I got "lucky" with a T60 I bought for €25 last year - only the HD was password-locked (I think there are up to 3 levels of password security possible on the T60), so I solved the problem by replacing the HD with a (higher-capacity) spare I had lying around.
It's cool how shorting pins seems to be a common hack for accessing devices. The way to jailbreak the Nintendo Switch also involves shorting the pins that connect the main device to the detachable controllers.
I believe in the case of the Nintendo Switch, it's an intentional feature to enter a special boot mode, where as here, it kinda looks like it might be a trick rendering some kind of memory unreadable.

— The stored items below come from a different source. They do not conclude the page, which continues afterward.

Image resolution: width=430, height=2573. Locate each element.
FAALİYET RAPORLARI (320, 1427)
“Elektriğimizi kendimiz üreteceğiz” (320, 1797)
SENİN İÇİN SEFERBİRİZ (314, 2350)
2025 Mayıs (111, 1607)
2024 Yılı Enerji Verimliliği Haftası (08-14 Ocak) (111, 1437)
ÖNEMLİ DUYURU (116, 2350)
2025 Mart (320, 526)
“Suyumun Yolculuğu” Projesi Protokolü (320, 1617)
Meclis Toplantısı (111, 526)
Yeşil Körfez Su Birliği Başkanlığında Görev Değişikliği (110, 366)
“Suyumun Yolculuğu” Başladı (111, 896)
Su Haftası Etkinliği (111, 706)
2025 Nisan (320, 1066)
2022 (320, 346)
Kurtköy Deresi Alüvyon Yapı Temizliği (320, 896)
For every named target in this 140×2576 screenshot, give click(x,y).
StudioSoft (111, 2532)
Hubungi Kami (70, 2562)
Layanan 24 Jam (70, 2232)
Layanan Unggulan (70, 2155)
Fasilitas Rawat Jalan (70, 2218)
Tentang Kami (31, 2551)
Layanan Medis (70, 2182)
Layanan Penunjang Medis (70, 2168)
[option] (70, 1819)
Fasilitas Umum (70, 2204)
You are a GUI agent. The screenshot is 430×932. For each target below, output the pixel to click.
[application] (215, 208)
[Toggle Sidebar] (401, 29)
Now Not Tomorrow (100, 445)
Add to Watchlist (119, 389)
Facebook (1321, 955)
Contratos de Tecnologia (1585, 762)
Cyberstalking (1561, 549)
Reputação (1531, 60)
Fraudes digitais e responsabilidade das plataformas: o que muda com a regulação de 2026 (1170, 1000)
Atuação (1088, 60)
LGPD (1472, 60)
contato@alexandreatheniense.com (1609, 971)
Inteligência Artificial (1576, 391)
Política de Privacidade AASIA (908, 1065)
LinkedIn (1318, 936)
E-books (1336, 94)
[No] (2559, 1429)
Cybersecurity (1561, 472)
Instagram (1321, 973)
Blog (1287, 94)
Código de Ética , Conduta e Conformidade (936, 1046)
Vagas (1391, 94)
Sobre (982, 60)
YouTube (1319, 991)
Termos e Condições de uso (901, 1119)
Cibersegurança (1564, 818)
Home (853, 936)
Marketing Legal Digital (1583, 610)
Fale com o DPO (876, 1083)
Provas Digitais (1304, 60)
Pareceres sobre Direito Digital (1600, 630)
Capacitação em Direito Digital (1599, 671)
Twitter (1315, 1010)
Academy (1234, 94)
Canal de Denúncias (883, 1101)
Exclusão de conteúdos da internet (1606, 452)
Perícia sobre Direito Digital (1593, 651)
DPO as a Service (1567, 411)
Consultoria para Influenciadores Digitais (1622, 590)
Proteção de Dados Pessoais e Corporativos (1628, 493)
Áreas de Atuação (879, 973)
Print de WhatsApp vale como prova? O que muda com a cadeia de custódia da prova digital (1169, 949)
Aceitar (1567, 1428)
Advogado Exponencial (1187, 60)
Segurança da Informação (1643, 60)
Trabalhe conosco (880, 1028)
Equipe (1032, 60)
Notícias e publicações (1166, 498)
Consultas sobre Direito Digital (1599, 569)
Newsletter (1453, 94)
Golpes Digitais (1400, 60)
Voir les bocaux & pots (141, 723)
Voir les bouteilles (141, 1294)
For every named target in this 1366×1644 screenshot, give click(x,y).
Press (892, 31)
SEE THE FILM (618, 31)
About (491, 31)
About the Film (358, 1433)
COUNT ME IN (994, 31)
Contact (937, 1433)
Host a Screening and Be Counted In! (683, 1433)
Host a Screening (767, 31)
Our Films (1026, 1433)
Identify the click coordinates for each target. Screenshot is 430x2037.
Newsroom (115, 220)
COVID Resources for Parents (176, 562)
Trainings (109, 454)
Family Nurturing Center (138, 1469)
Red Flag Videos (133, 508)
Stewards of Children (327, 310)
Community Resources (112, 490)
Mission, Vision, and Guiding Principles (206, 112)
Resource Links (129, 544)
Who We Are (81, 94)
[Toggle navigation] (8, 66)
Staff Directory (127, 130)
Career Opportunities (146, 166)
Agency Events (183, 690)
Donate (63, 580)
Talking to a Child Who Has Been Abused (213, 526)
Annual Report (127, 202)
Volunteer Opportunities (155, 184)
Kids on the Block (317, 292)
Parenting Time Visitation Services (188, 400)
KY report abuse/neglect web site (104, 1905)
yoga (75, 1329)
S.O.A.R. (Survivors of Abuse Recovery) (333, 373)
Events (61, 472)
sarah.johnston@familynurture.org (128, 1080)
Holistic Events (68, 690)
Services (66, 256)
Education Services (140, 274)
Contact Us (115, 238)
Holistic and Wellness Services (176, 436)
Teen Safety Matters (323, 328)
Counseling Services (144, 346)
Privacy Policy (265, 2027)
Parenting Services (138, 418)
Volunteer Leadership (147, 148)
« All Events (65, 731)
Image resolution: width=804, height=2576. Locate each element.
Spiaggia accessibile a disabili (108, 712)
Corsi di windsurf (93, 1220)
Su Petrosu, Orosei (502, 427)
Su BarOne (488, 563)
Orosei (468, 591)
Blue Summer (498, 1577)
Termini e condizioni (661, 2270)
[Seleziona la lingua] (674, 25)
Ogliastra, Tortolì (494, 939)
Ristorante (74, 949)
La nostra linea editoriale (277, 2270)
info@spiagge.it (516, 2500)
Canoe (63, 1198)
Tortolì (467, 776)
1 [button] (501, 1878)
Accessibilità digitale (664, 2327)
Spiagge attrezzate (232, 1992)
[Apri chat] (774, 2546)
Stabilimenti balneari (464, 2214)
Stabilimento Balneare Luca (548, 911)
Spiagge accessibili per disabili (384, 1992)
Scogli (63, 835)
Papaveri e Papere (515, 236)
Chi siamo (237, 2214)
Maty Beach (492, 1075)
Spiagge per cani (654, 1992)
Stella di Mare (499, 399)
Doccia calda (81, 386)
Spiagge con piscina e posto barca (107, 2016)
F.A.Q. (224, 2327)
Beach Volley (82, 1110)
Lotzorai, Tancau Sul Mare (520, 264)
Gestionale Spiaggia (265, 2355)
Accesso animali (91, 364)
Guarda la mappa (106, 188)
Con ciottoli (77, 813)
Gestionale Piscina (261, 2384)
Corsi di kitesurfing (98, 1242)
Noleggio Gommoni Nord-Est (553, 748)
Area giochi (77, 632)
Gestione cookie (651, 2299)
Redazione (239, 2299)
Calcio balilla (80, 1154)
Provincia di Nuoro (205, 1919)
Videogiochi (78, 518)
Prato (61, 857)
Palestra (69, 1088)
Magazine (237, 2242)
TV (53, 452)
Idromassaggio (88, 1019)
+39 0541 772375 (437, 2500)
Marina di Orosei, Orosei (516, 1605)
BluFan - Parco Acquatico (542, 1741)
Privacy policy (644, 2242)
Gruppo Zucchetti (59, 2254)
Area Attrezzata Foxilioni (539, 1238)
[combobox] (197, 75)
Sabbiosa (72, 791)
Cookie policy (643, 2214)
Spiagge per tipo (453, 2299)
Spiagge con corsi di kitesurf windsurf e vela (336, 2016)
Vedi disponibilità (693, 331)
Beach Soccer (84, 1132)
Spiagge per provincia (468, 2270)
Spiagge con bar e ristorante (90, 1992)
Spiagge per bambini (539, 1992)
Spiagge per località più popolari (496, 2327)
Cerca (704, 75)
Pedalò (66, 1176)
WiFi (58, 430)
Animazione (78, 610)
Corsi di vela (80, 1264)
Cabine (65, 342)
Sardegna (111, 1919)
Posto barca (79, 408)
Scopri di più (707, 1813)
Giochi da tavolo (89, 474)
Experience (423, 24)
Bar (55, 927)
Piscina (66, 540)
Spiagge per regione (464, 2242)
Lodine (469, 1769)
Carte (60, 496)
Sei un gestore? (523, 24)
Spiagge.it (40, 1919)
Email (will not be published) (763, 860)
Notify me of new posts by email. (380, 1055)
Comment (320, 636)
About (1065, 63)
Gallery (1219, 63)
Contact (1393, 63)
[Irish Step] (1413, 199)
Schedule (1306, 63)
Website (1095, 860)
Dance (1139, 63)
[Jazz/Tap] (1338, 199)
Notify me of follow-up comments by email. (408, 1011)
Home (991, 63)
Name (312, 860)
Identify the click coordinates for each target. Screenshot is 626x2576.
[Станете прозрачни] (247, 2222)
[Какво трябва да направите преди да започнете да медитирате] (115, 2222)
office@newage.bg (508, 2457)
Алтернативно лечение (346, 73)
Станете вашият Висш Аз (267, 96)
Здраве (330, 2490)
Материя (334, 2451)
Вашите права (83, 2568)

Those of you from an even earlier era might remember "lkwpeter" and "alfarome". An era of relative freedom, when security was still only for "keeping honest people honest"...
Nice writeup. It's brought back memories of resetting bios boot passwords on even earlier laptops by shorting out two of the parallel port pins with (iirc) the right value of resistor.
> "...These laptops are classics, but they are really starting to show their age. I’ve even encountered issues like the WiFi chip causing lots of trouble, with the connection being very spotty and borderline unusable."
Is it really a case and there is a reason for WiFi chip degradation?
A friend of mine have found a fun way to bypass the bios password of thinkpads. With some trial and errors, you short some pins on bios eeprom at the right time so it will read all 0xff’s. It just happen to be that all 0xff’s means the bios password is not set.
How would one have figured this out? I assume only because it's documented in a service manual? Would this be within the BIOS if one disassembled the code?
What is an robust business grade solution to BIOS passwords? Didn't write enterprise grade because we have dozens of PCs, not thousands or tenthousands Open source friendly solutions preferred. We use only Linux, no Windows.
We use a password generator, but it happens that some machine cannot be unlocked. We don't assume malice, but the biggest error source is probably data enter error when setting it. You cannot see what you type and in real life it has happened that obviously the same typo was made twice, but later we have not been able to guess what it was.
We have considered that. Not really convincing given the security track record of Intel ME. But of course if you run Intel you cannot avoid it anyway, so whether having it idling or using it actively makes a huge difference who knows.